Spanish criminal law used to follow the principle of “societas delinquere non potest” – inherited from ancient Roman law – which means that companies cannot commit crimes, only individuals may be responsible for crimes. However, Spanish lawmakers recently changed this system, switching to an Anglo-Saxon inspired model in which companies can also be charged with crimes.
Such modification has been carried out by means of an amendment of the Criminal Code[1] (“Código Penal”). The amendment brings to the Criminal Code the following matters:
(i) Companies may be charged with criminal responsibility in the following events:
(a) For offences committed by managers and legal representatives of the company, when acting on behalf of the company and for its benefit.
(b) For crimes committed by employees of the company while carrying out their functions and for the benefit of the company, unless due control has been applied.
In this case, the basis of the responsibility established by the Code is the failure of the duty of control. Thus, in the event of a crime committed by an employee, the company shall be responsible only if managers have failed to have a certain degree of control over the activities of the company and its employees. In other words, the manager in charge of the compliance tasks may avoid with his work that the company is considered criminally responsible.
(ii) Companies may be responsible only for some crimes (money laundering, environmental crimes, tax avoidance, etc.).
(iii) Mitigating circumstances for the criminal responsibility of companies: admission of the crime before the procedure starts, collaboration with the investigations of the facts and repair of the damage caused before the trial takes place.

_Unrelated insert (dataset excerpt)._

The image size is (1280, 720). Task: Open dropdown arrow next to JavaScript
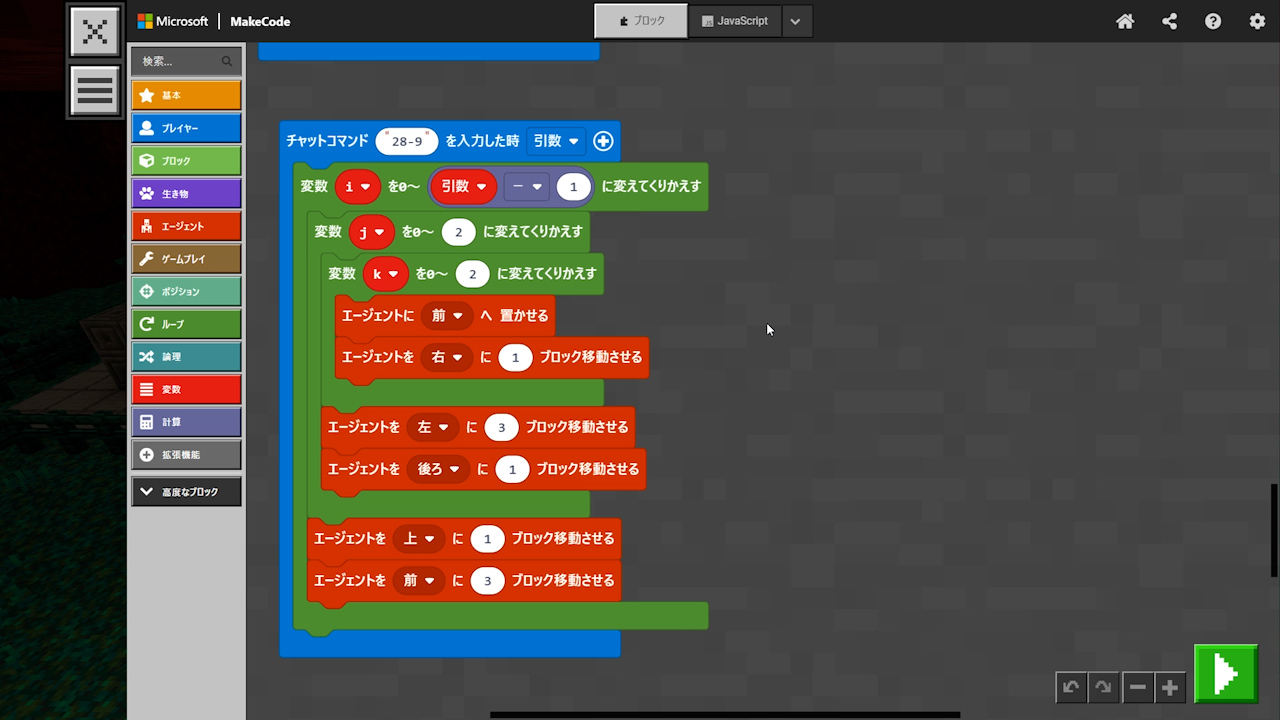(796, 21)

(iv) Liability exemption for the adoption of prevention measures in order to avoid crimes (compliance programs). The law establishes a different regulation of the exemption depending on which crime we are dealing with:
(a) For crimes committed by legal representatives of the company, the exemption will take place if:
– The board of directors has applied effectively a compliance program that foresees and reduces the risk of the commission of those crimes.
– The supervision and implementation of the compliance program has been entrusted to an independent body.
– The perpetrators of the crime have fraudulently avoided the compliance program.
– No failures or omissions of the control of the compliance program’s application have took place.
(b) For crimes committed by employees of the company while carrying out their functions, the exemption will take place in the event that the company, before the commission of the crime, has approved and effectively applied a model of organization and management that is adequate to prevent crimes.
The amendment brings also a useful regulation that establishes the content that an adequate compliance program may have. Such content is the following:
(i) Identification of the activities in which crimes are more likely to be committed.
(ii) Procedures for decision-making in those particular areas.
(iii) Management models for the administration of financial resources.
(iv) Obligation of reporting to the surveillance body possible risks and/or failures of the program.
(v) Penalties for the non-observance of the regulations of the compliance program.
Finally, the Code establishes that the company will have to review the compliance program regularly, in order to adapt it to the changing circumstances of the company.
In small companies[2], the management body can assume the control functions and the implementation of the prevention measures. However, in the rest of companies those functions have to be assumed by an independent body.
To sum up, Spanish lawmakers have changed the principle of non-responsibility of companies for criminal offences to a system in which, under some circumstances, companies can be liable for crimes. The new regulation establishes a system of criminal responsibility for the company for, on one hand, crimes committed by managers and legal representatives on its behalf, and, on the other hand, crimes committed by employees; in the event that the company has failed to apply proper preventing measures. Thus, the duty of control of the implementation of the preventing measures and the issuance and application of a compliance program become particularly important for Spanish companies.
[1] “Ley Orgánica 5/2010, de 22 de junio, por la que se modifica la Ley Orgánica 10/1995, de 23 de noviembre, del Código Penal” and “Ley Orgánica 1/2015, de 30 de marzo, por la que se modifica la Ley Orgánica 10/1995, de 23 de noviembre, del Código Penal”.
[2]Small companies will be those that are allowed to submit abridged annual accounts (“cuentas anuales abreviadas”) before the Commercial Registry, in accordance with Spanish Law on Corporations.